-- SOURCE PASSAGE follows --
Tips and Treatments to Maintain Healthy Hair
Treatment will vary based on the diagnosis, but there are some general steps that can be followed for the-above mentioned disorders.
Observe each horse a minimum of once per day. This will allow you to quickly note any abnormalities and determine an appropriate course of action. Generally, the sooner you identify and begin treating a problem, the quicker it will heal up.
Daily grooming is a great way to closely examine your horse and quickly catch any changes. Removing dirt and excess hair regularly also helps keep the skin and coat healthy
Have a First-Aid Kit
Have a first-aid kit stocked and ready to deal with emergencies. If you don't have a first aid kit, they are easy to make.
Identifying the Cause of the Problem
Determine the root cause. Ask yourself “Why” more than once—dig deeper and ask questions. Sometimes we determine the root cause quickly, other times it may take some trial and error.
Possible factors to consider:
- Weather changes
- diet changes
- insect activity
Treat the symptoms
Document progress, or lack of progress, to learn what works and what does not.
When in doubt, always consult with a veterinarian.
Do thorough Research
Don’t believe everything you read on the internet; fact-check, flag credible sources, and add a dose of common sense. Use caution with “home remedies.” If you wouldn’t do it to yourself, don’t do it to your horse.
Some Common Products to Help Maintain Healthy Hair
- Shapley’s MTG (Mane Tail Groom) is a popular solution. It treats a variety of bacterial and fungal skin problems, and also helps with hair growth.
- Vetricyn, while noted as a little more expensive, was also mentioned numerous times by horse owners trying to find solutions for multiple conditions. It also works well for scrapes and cuts.
Good Stable Management Practices
- Manure management. Regularly cleaning stalls and pastures of manure will eliminate the breeding ground of certain flies. Manure should be removed from the property at least once per week, or properly composted.
-- SOURCE PASSAGE concluded --
-- SOURCE MATERIAL follows --
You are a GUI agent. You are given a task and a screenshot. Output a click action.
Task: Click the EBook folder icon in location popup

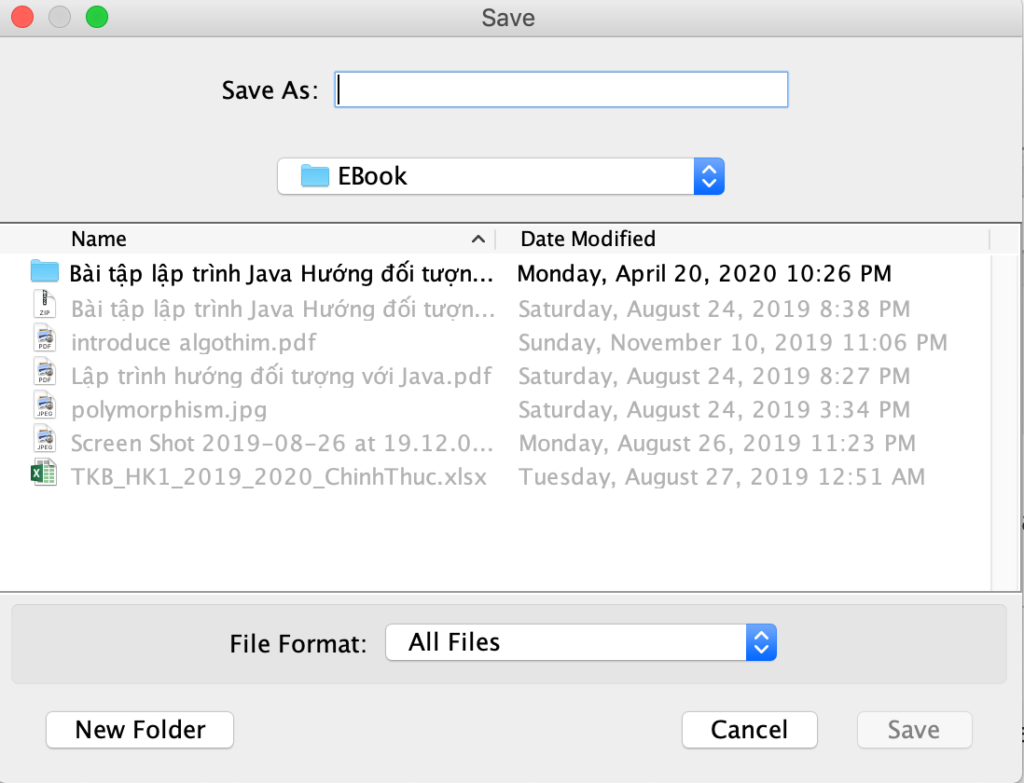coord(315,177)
-- SOURCE MATERIAL concluded --
-- SOURCE MATERIAL follows --
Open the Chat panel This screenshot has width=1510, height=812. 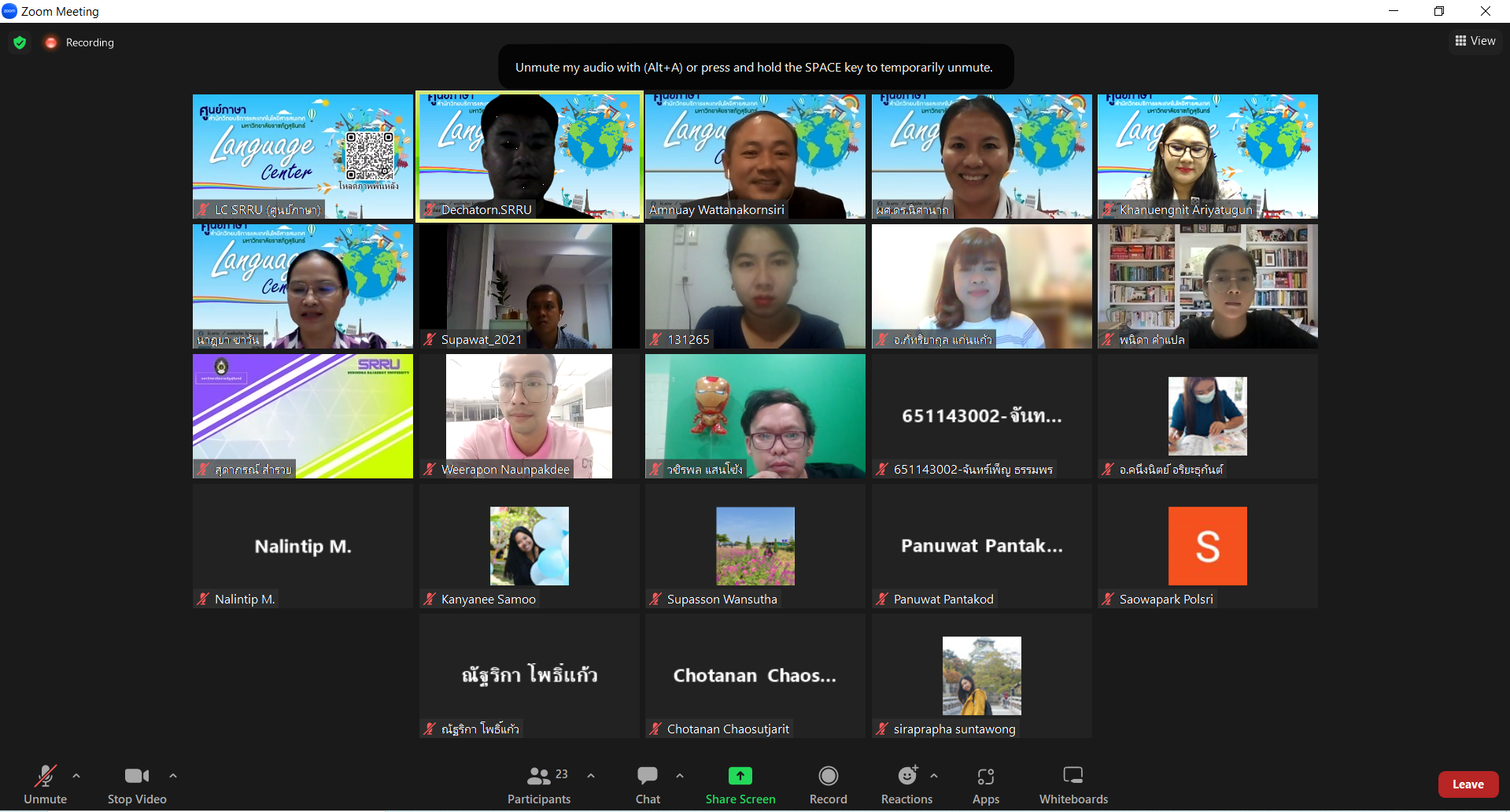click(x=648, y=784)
-- SOURCE MATERIAL concluded --
**TASK DIRECTIONS:** Continue the passage on keeping a horse's hair healthy, starting after its last sentence about removing or composting manure.

**ANSWER TO THIS TASK:**
- Eliminate standing water. Mosquitoes and flies both breed in stagnant water.
- Utilize fly protection. Fly spray, fly sheets, and fly masks can all help keep insects from landing on and biting your horse.
Ensuring each horse has adequate shelter is important. Consider limiting turnout in rainy or wet conditions. If horses are turned out, provide shelter such as a shed. Outfitting your horse in a waterproof stable blanket can also help protect them from excess moisture.
Avoid sharing common items, such as grooming equipment, between horses. Some bacteria, insects, and parasites are easily transmitted by shared items, like brushes. Rain rot is one example of a highly contagious condition that can be spread by items such as brushes, or even environments such as sharing the same paddock.
While genetics, nutrition, and environment all play a role in equine skin and coat health, they are not equal. Adequate nutrition is the building block of a healthy coat but managing the horse’s environment plays an even bigger role. Good stable management practices, including regular grooming, insect management, providing adequate shelter, and disinfecting shared items and spaces all play a role in preventing disease and disease transmission. If your horse does develop a skin or coat condition, following general treatment steps can help shorten the duration and severity. Keep a first aid kit on hand, and don’t hesitate to consult your veterinarian with questions.